PROMPT:
Would you return exactly the lines below from the line with "Task: Click the Apple" through the line with "Toggle the Active Trader side tab", both included, and nothing else, leaving out the pictures?

DATA TO USE:
-=-=-

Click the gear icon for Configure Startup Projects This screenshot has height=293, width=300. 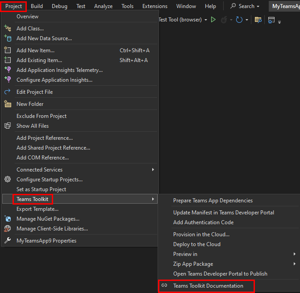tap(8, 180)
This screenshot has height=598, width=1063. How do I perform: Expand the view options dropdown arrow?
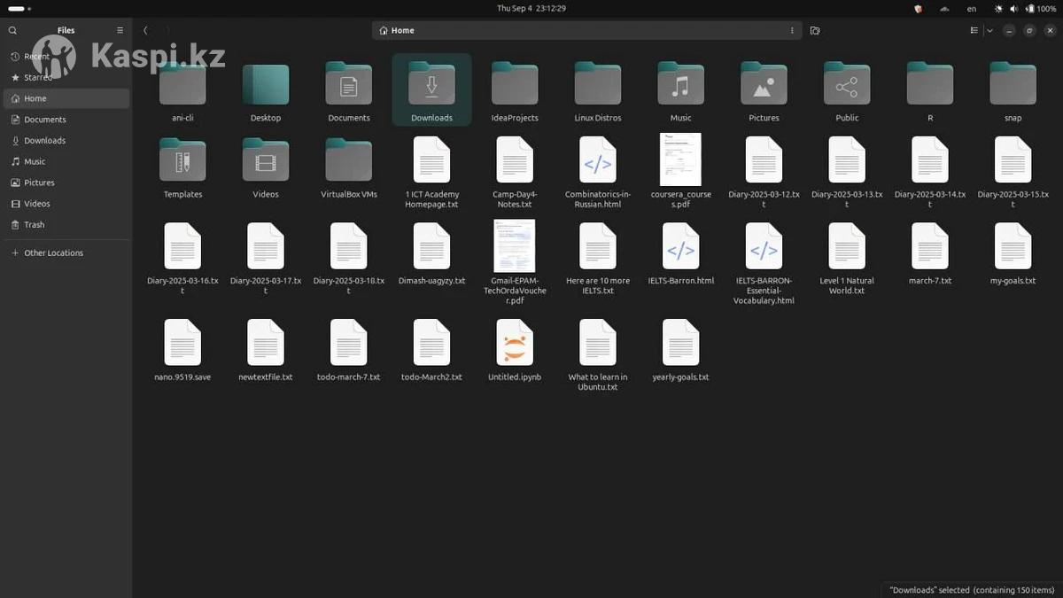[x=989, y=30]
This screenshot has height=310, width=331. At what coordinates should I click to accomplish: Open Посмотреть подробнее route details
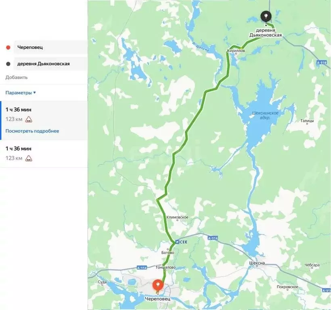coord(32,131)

-=-=-

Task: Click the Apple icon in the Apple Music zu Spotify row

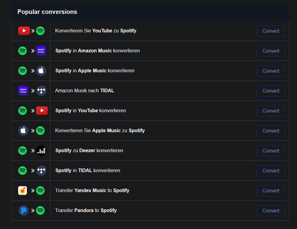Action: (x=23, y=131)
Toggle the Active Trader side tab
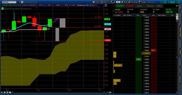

-=-=-

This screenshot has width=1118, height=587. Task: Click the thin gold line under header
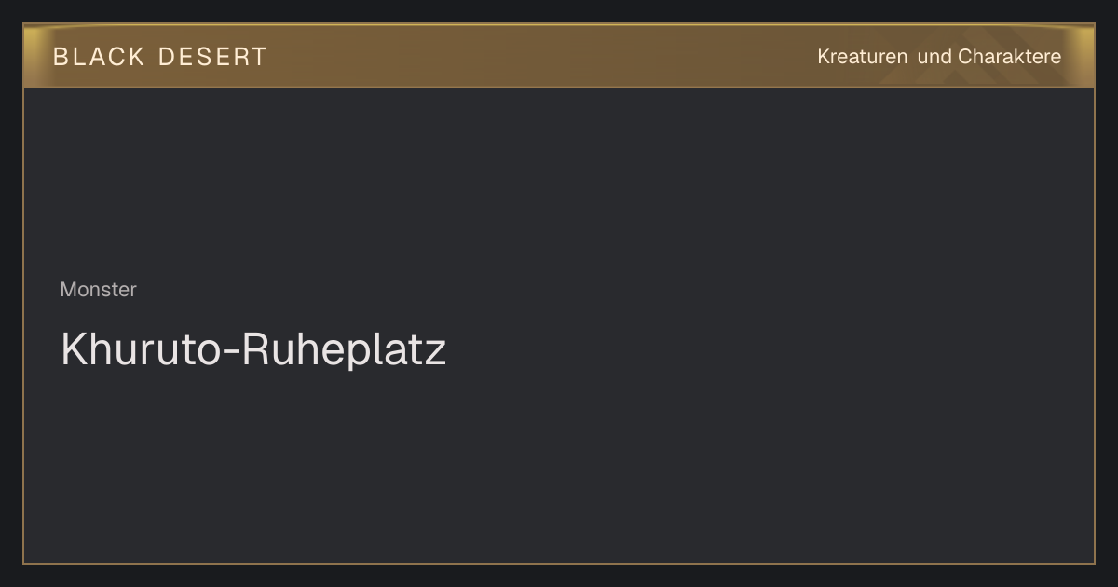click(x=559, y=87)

-=-=-

YOUR RESPONSE:
Task: Click the Apple icon in the Apple Music zu Spotify row

Action: (x=23, y=131)
Toggle the Active Trader side tab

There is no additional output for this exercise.